Fin connaisseur et défenseur de l’œuvre de l’artiste suisse Louis Soutter, le galeriste Karsten Greve publie un nouvel et ultime ouvrage – un coffret le réunissant avec les deux précédents est en cours d’édition – sur la dernière période de l’artiste : les « peintures au doigt ». Éric Vuillard y intitule son texte « Peindre le désastre » et Guillermo Aguirre, « Les nocturnes de Louis Soutter ». Pour autant, les deux formules qualifient bien plus la vie de l’artiste que l’œuvre en elle-même.
Louis Soutter est né en 1871 à Morges, en Suisse, au sein d’une famille de la haute bourgeoisie vaudoise. Son père est pharmacien et sa mère est la grand-tante de l’architecte Charles-Édouard Jeanneret-Gris, dit Le Corbusier. Doué très tôt pour les sciences, il pratique parallèlement le violon dès l’enfance. Il poursuit dès lors des études de musique à Bruxelles, tout en suivant des cours de peinture et de dessin. En 1897, il part aux États-Unis, se marie et mène une vie de bohème qui effraie sa famille. Rentré en Suisse après le décès de son père en 1904, il est titulaire d’un poste de violoniste au Théâtre de Genève ainsi qu’à l’Orchestre symphonique de Lausanne, et devient de plus en plus «extravagant», sinon «excentrique». Les photographies de Théo Frey témoignent de son attitude de dandy.
---*---
Consigne:
Transcrivez fidèlement le passage du texte sur Louis Soutter qui va de « Louis Soutter est » jusqu'à « attitude de dandy. » inclus. Les données n'interviennent en rien dans ce travail.

Données fournies:
---*---
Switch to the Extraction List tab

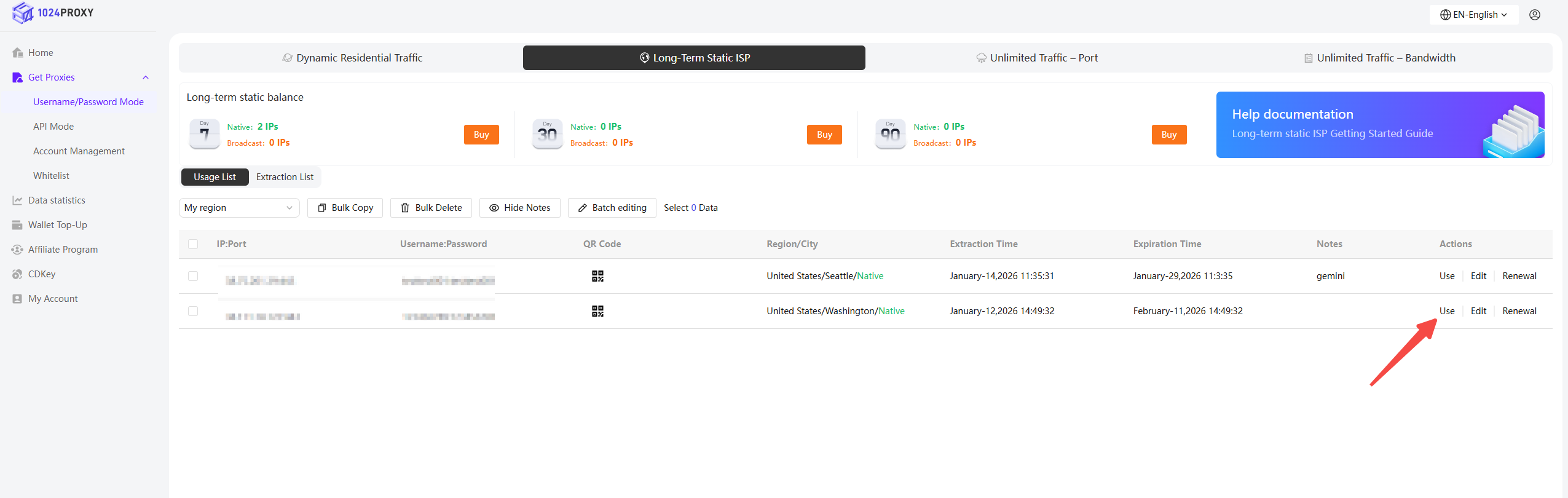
---*---
Réponse attendue:
Louis Soutter est né en 1871 à Morges, en Suisse, au sein d’une famille de la haute bourgeoisie vaudoise. Son père est pharmacien et sa mère est la grand-tante de l’architecte Charles-Édouard Jeanneret-Gris, dit Le Corbusier. Doué très tôt pour les sciences, il pratique parallèlement le violon dès l’enfance. Il poursuit dès lors des études de musique à Bruxelles, tout en suivant des cours de peinture et de dessin. En 1897, il part aux États-Unis, se marie et mène une vie de bohème qui effraie sa famille. Rentré en Suisse après le décès de son père en 1904, il est titulaire d’un poste de violoniste au Théâtre de Genève ainsi qu’à l’Orchestre symphonique de Lausanne, et devient de plus en plus «extravagant», sinon «excentrique». Les photographies de Théo Frey témoignent de son attitude de dandy.